Where does The Present differ from Chekhov the most?
I think being bold enough to make it about Platonov’s immediate dilemma, and the ramifications of how he got there … and sort of sticking him in the middle of the stage, and bringing everyone on in almost an abstract way. It’s clearly not what happened that night. It’s kind of what it felt like in his psychic brain. One of the things I thought of when I started watching [the production] was Shakespeare’s Richard III—that scene where Richard III is visited by a ghost of a man that he’s killed, before he goes into that final battle. Shakespeare draws on this in a number of places. You either can have a ghost, or you can have a real person and the actor standing next to them can be a ghost … I love that you can have that in theater. Not to say that there’s a ghost [in The Present], but I hope it’s drawing on that kind of tradition.
In addition to The Present, you’ve adapted two of Chekhov’s four major plays (Uncle Vanya and The Cherry Orchard). What is it about Chekhov that interests you?
If Chekhov is not the greatest playwright, he’s really running a very close second to Shakespeare. It’s something to do with his impeccable structure and theatrical conviction of time and space and character dynamic and direction—particularly by the time you get to The Cherry Orchard and Uncle Vanya. It’s so alluring to me as a writer, to sit with that and learn from it. Also, an adaptation is a very different thing than a translation. A translation is an important act of academia; an adaptation is really an act of theater. And it’s very production-specific. That’s why [adaptations] don’t last very long. They’re strangely more ephemeral, I think, than the works themselves. [Adapting a work gives a writer] the chance to wrestle and work out how it’s going to stay alive in the audience’s ear, how the actors are going to keep it alive.
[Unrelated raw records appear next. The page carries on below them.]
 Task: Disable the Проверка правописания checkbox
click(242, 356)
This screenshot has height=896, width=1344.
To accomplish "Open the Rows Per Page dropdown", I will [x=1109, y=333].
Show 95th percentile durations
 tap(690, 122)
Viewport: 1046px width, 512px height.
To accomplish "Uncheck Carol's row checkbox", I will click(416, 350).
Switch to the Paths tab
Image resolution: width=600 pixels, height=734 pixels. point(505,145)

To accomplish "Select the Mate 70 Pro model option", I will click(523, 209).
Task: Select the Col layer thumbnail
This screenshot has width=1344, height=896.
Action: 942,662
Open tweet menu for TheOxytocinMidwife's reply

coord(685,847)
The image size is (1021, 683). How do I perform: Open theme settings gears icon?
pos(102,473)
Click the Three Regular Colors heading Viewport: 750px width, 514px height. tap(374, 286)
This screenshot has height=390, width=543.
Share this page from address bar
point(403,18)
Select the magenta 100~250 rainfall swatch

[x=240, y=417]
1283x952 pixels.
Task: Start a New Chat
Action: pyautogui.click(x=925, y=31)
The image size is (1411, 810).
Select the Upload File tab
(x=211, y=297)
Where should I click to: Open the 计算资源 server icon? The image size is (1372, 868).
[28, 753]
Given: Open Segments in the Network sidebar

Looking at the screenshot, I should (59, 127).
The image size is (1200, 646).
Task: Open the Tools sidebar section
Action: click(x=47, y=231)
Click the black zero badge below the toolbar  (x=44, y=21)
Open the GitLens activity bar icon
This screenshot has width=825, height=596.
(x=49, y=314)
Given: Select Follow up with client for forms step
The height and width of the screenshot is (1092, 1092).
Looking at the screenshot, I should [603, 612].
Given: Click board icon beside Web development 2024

Chekhov was a very young writer when he wrote Platonov. It’s clearly a rough draft. I’ve cut stuff out, or reconstituted scenes to get more out of the drama for our purposes. But I would never do that with Vanya or The Cherry Orchard.
Do you read Russian?
Nope.
What is your translation process like?
What I do every time is get a very, very literal translation. I don’t want you to tell me what the grammar is. I want you to write it down ungrammatically. I’ll work out the tense. I’ll work out the syntax. I want the words that the writer chose to use. It’s a very slow process; they’re huge documents. You’ve got to know the play relatively well, or else you’ll read it and go, “What the fuck is that?”
When we did Uncle Vanya, I got this Russian actor I know in Melbourne, called Alex Menglet. He came up for a week, and he sat opposite me and he read [Vanya] to me in Russian, and he translated. Every. Single. Word. And I just wrote a very rough version down, and then he went back home and I continued working on it.
Do you have a favorite translator when it comes to Chekhov?
When it comes to Chekhov, gosh! I really try to avoid other people’s work, to be honest. It’s too dangerous. You have to assume that everyone else does their own work. I’m sure it’s brilliant, but I don’t go near it.
This interview has been condensed and edited.